Will the UK get its own Mittelstand?

The CBI wants us to go all German, opening bond markets to medium-sized businesses. And, for once, the Government seems to agree...

by Emma Haslett
Last Updated: 23 Jun 2014

We hear an awful lot about the travails of small businesses – but what of their medium-sized counterparts? According to research from McKinsey, companies with turnovers between £10m and £100m represent less than 1% of all UK businesses, but generate 22% of revenues and 16% of all jobs. This morning, the CBI has said that this ‘forgotten army’ isn’t receiving the recognition it deserves – according to director-general John Cridland, they’ve ‘fallen under the radar of policymakers’. And apparently, if the right policy decisions are made, they could be injecting £20bn-£50bn (or 0.1-0.26% of GDP) into the economy by 2020. Time for the Government to buck up its ideas?

The CBI says it wants the Government to think of medium-sized firms as a sort of UK version of the Mittelstand – the innovative, often family-owned manufacturers that form the backbone of the German economy.
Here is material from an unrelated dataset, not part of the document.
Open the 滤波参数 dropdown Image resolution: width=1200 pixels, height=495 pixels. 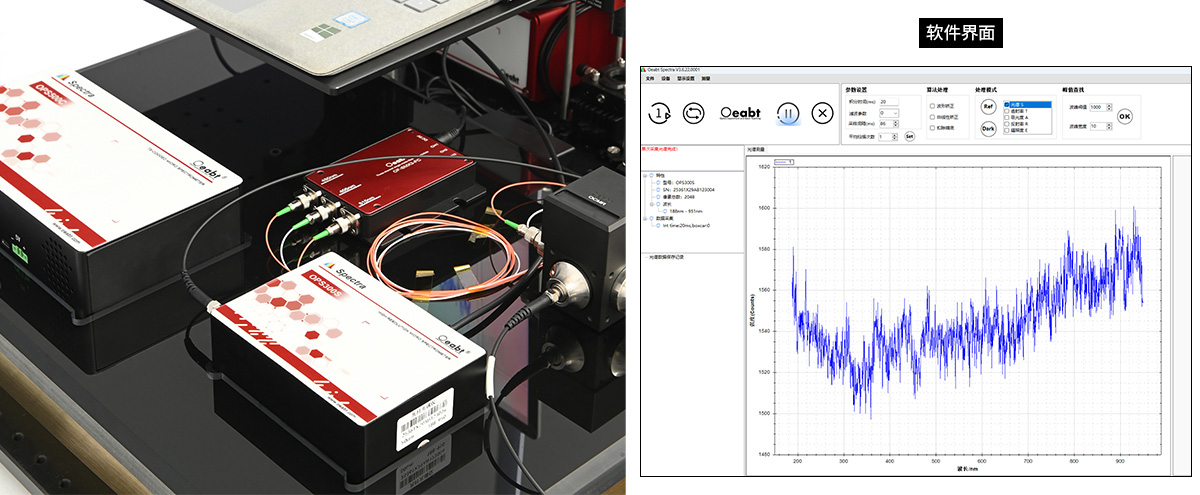[x=895, y=113]
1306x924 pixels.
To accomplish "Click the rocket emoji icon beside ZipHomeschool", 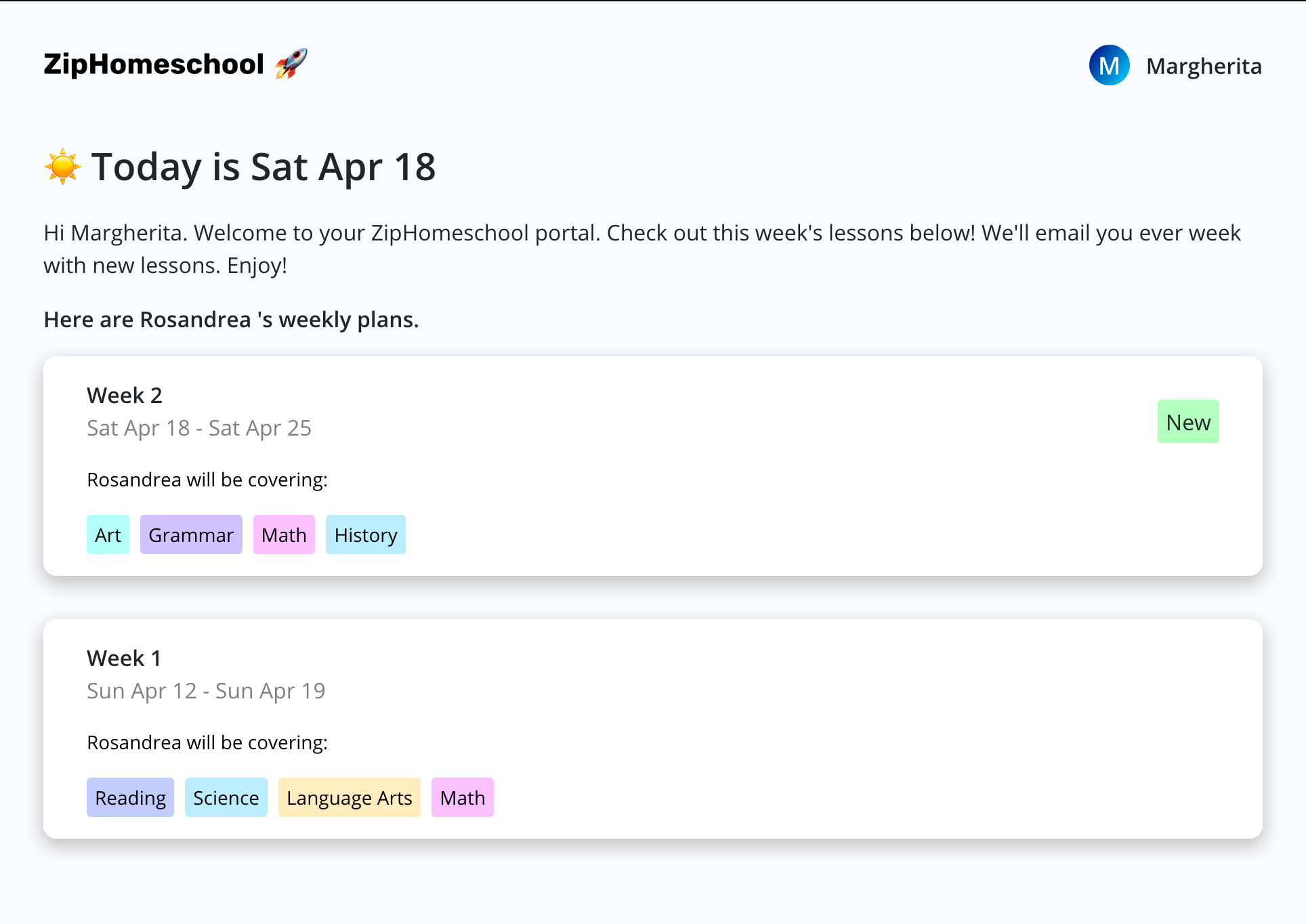I will (x=291, y=64).

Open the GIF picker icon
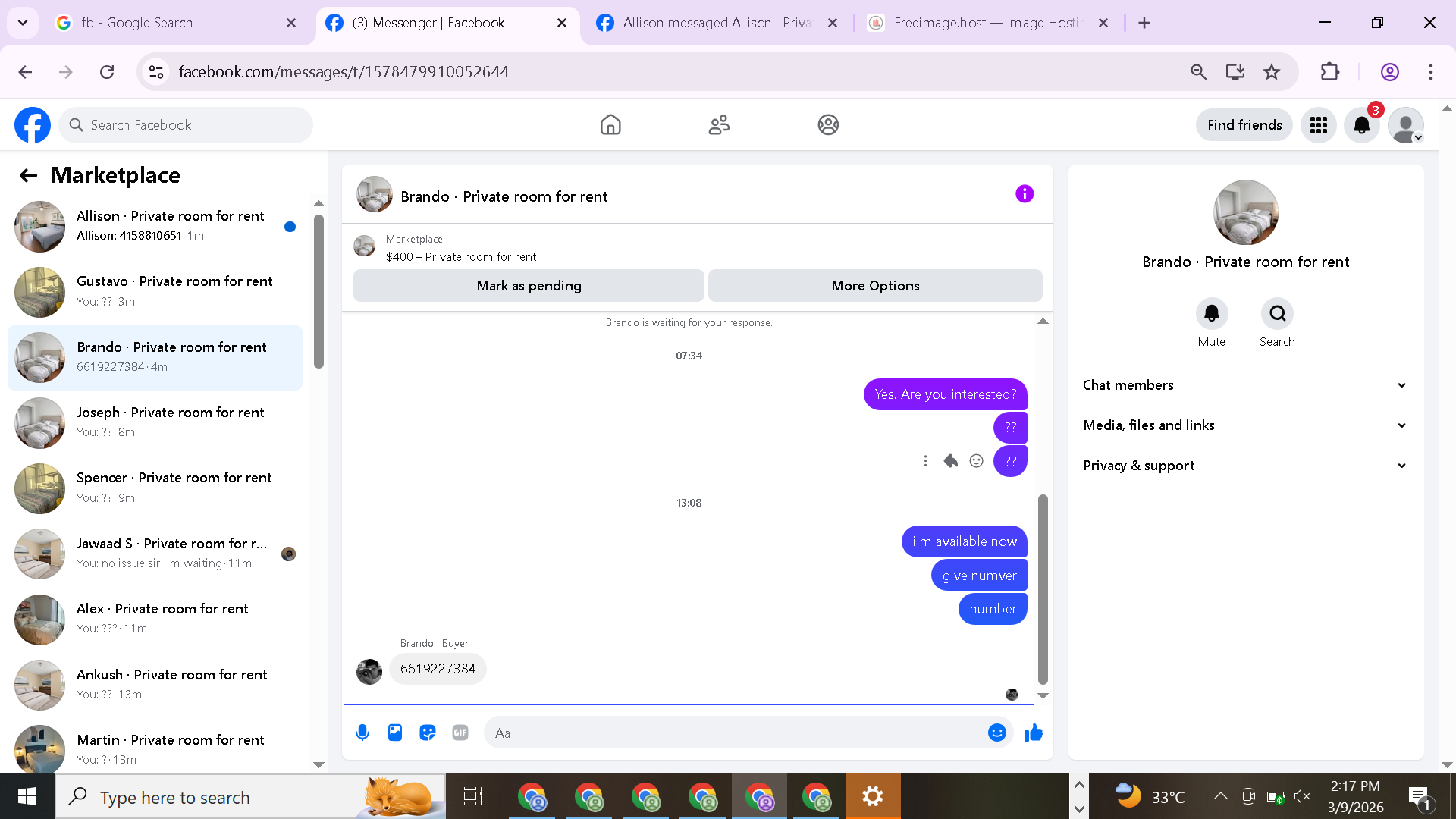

But while our medium-sized firms might not contribute quite as much to the economy as they do in, say, France or Germany; the CBI says that with a bit of TLC, they could help to rebalance the economy – their major advantage being that many of them are based in areas where there is high unemployment. In the North-East, for example, where unemployment is 11.3%, medium-sized firms make up 20% of jobs. So you can see why their growth would be an advantage. 

How to do it? As usual, it’s all about access to finance. The CBI suggests opening the bond markets to medium-sized businesses might do the trick It also wants the Government to create a corporate venturing incentive – ie. encourage big companies to invest in mid-sized ones, particularly if they’re part of their supply chain. Other measures it thinks might work include a tie-in with George Osborne’s credit easing scheme, as well as a restructuring of entrepreneurs’ relief and changes to the research and development tax credit.

What’s difficult, of course, is that the Mittelstand has been around for years – and any attempt to catch up with that would be futile. But the sentiment is fair enough – and to give the Government the credit it deserves, this isn’t exactly a new proposal. It was only last month that George Osborne mooted the idea of persuading big companies to create closer ties with their smaller suppliers. He even used the word ‘mittelstand’. We won’t find out how serious he was about those plans until 29 November, when Osborne delivers the second phase of his growth review. But the Department for Business hinted it might be on the agenda. ‘The Government is already focused on this as part of the growth review,’ it said today. So lots of encouraging words, then. Whether they’ll be backed up by deeds remains to be seen.